Jan Wnęk (1828 - 10 July 1869) was a Polish carver of religious statues who is claimed to have constructed and flown a glider (aircraft) in the 1860s, predating the flights of Otto Lilienthal. There is a speculative "reconstruction" of Wnek's glider in the Ethnographic Museum of Kraków.

Jan Wnek was born in the village of Kaczówka near Dąbrowa Tarnowska. He was the son of a serf and received no formal education., but was trained as a carpenter. Encouraged by a local priest, Father Stanislaw Morgenstern, Wnęk became a prolific sculptor in wood and stone for churches and cemeteries in Kraków and Odporyszów. The angels he sculpted are described as having wings of "exceptional beauty". He also possessed an instinctive talent for mechanics and improved some contemporary agricultural machinery, and acted in village plays.

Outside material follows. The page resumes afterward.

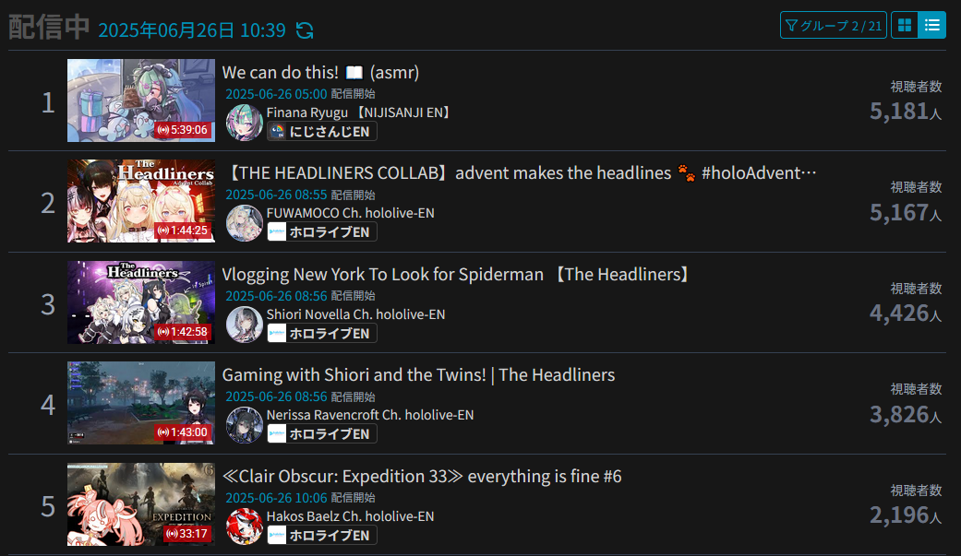This screenshot has width=961, height=556.
Task: Click the Finana Ryugu ASMR thumbnail
Action: (x=141, y=101)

There is no contemporary written description of the glider and the reconstruction in the Kraków Museum of Ethnography is entirely speculative. The claims for his flights are based on a local oral tradition. Although Professor Tadeusz Seweryn, former director of the Museum of Ethnography, claimed to have discovered some church records with descriptions of Jan Wnęk's flights, these have never been made available for independent scrutiny.

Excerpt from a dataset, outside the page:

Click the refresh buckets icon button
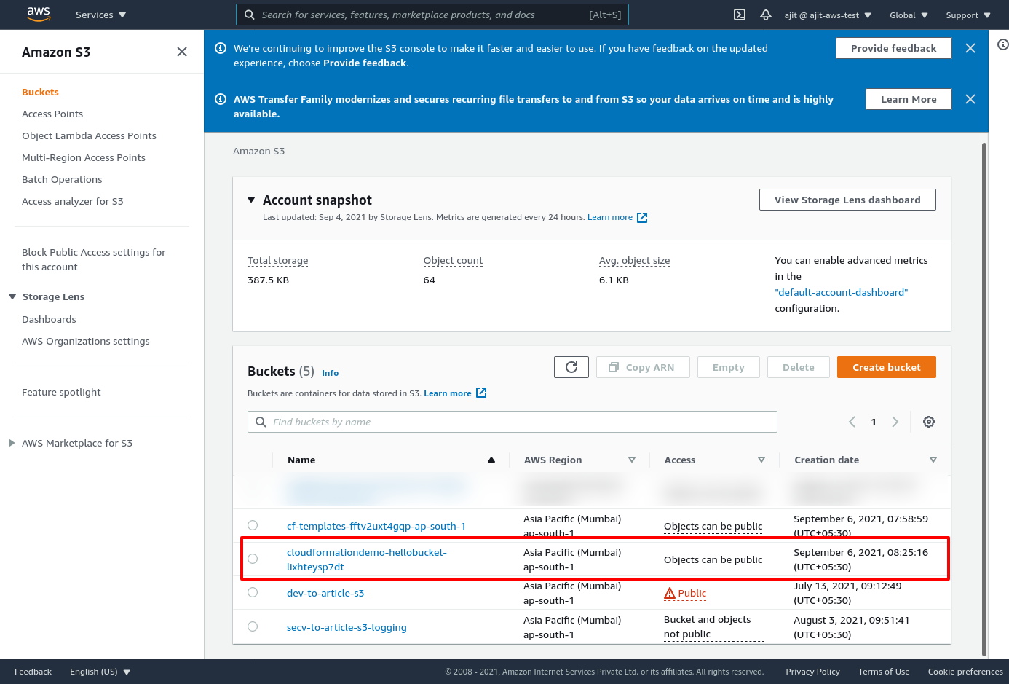This screenshot has height=684, width=1009. point(571,367)
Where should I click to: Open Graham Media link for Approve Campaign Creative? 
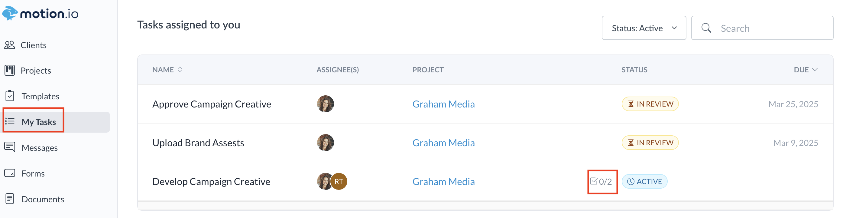443,104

Wnęk had no formal education, and his ideas were based on his observation of bird flight and on his own skills as a craftsman. He noted that some soaring birds made use of rising air currents to gain height and so identified the optimum weather conditions for his flights. He allegedly built several experimental models and although he did not understand the theory of aerodynamic lift, he copied the upper curvature of a bird's wing. He tested his models by launching them by hand. In 1866 he is claimed to have started construction of a full-sized glider which he named Loty (Flyer), which had an ash framework covered with varnished linen. It is claimed that he controlled his glider by twisting the wing's trailing edge using strings attached to stirrups at his feet. Wnęk is said to have made his first short controlled flights in June of the same year from a small hill. After several flights, some adjustments and learning his glider behavior, Wnęk is then said to have felt confident enough to ask for authorization from the Odporyszów church priest, Father Stanisław Morgenstern, to build a special ramp on top of the church tower to launch himself from. The tower stands 45 m high and is built on top of a 50 m hill, making it 95 m high launch above the valley below.

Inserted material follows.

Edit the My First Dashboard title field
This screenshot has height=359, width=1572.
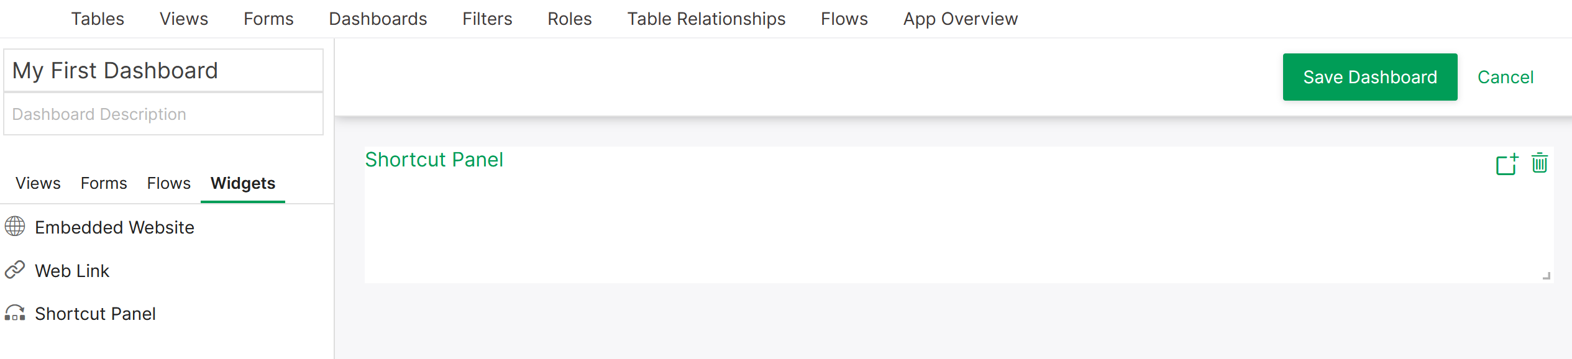pos(163,70)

Wnęk commemorated in coat of arms of Gmina Radgoszcz

Several public flights are claimed between 1866 and 1869, mainly during religious festivals, carnivals and New Year celebrations., and that during the Pentecost Carnival held on 16 May 1869 at Odporyszów, Austria-Hungary, Wnęk's made a flight that ended in an accident. An assistant, Michał Sowiński, was reported to be implicated in his death.

He died a few weeks later, aged 41, leaving a wife and three children. His flying activities spanned about four years. If these flights took place, they preceded those of Otto Lilienthal by 25 years. Unknown outside the locality, any achievement made by Wnek had no influence on the development of heavier-than-air flight.